Please answer these questions using the text on the secession poll.
(a) What share of U.S. adults agreed that a state or region has the right to peaceably secede?
(b) Which two regions showed slightly higher support, and at what percentages?
(c) Which two racial groups had the highest percentages agreeing, and what were those percentages?

• **Text excerpt**
*-*-*

According to a Zogby poll conducted in July [2008], more than 20% of U.S. adults -- one in five, about the same number of American Colonists who supported revolt against England in 1775 -- agreed that "any state or region has the right to peaceably secede from the United States and become an independent republic.

(See the related LA Times Op-ed piece here.)

Here are some additional findings from the poll itself:

The level of support for the right of secession was consistent in every region in the country, though the percentage was slightly higher in the South (26%) and the East (24%). The figures were also consistent for every age group, but backing was strongest among younger adults, as 40% among those age 18 to 24 and 24% among those age 25 to 34 agreed states and regions have secession rights.

And . . .

Broken down by race, the highest percentage agreeing with the right to secede was among Hispanics (43%) and African-Americans (40%).

Hmmm . . . according to this poll, the young, Hispanics, and African-Americans figure more prominently in secession sentiments. The left now claims these are all their constituencies. Does this mean Democrats support secession more so than Republicans?

It would appear so. As a matter of fact, the polling confirms:

Politically, liberal thinkers were much more likely to favor the right to secession for states and regions . . .

*-*-*

• **Data shown**
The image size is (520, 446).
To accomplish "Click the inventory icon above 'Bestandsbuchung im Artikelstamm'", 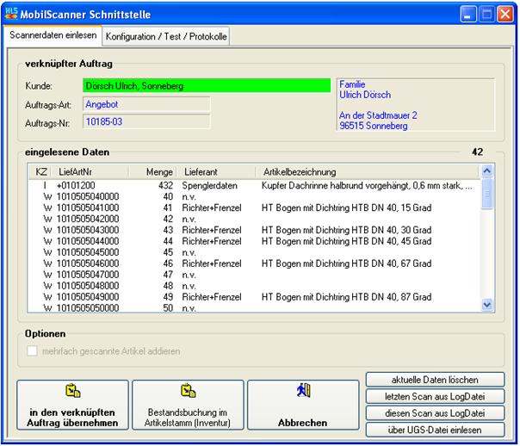I will pyautogui.click(x=188, y=392).
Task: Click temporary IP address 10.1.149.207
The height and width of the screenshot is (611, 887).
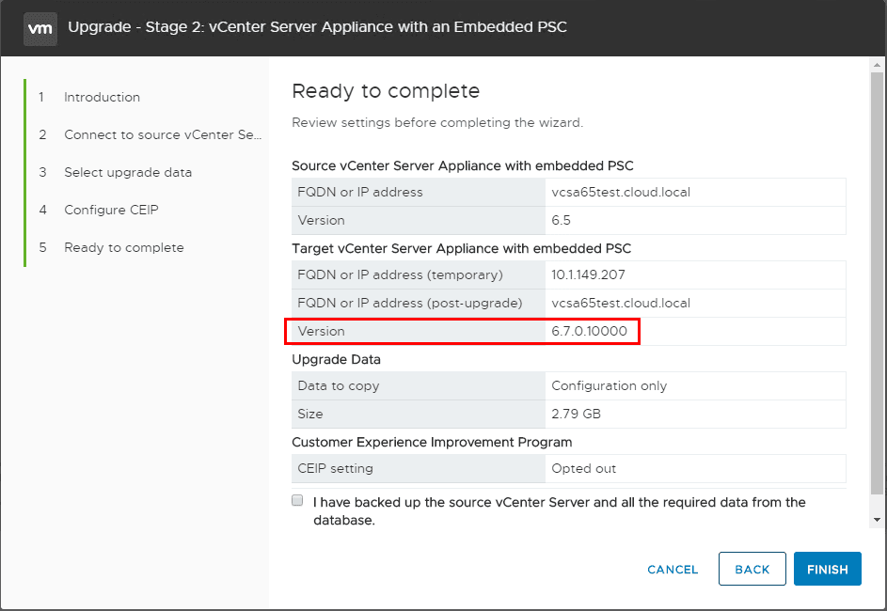Action: pyautogui.click(x=588, y=274)
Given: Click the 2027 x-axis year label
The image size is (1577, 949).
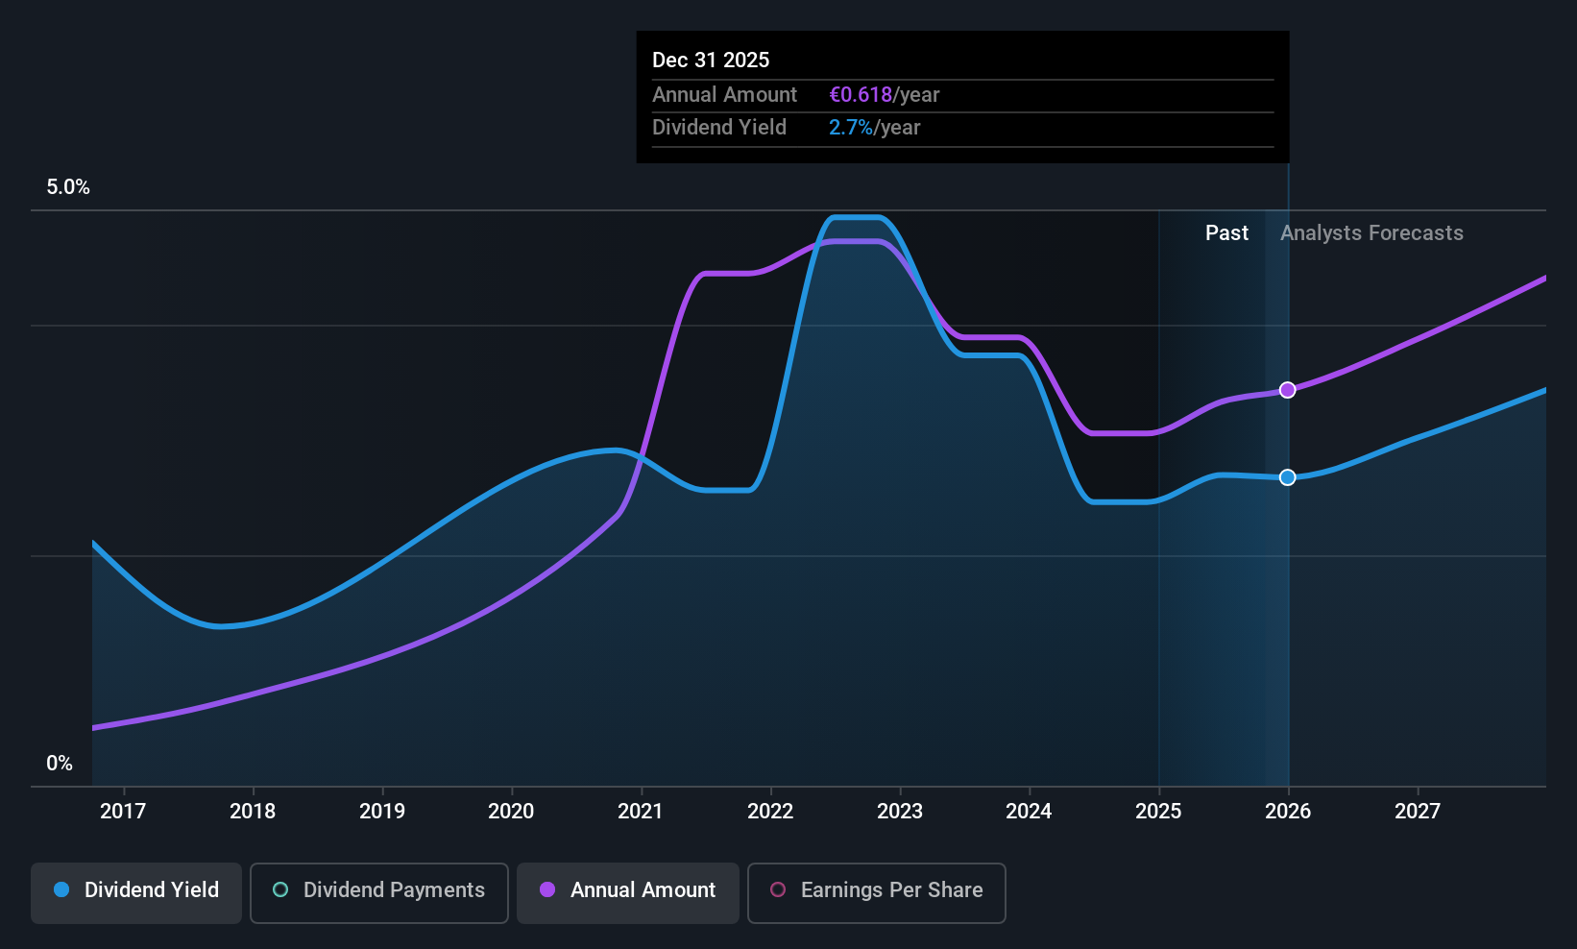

*-*-*

• **Exercise output**
(a) More than 20%, or one in five.
(b) The South (26%) and the East (24%).
(c) Hispanics (43%) and African-Americans (40%).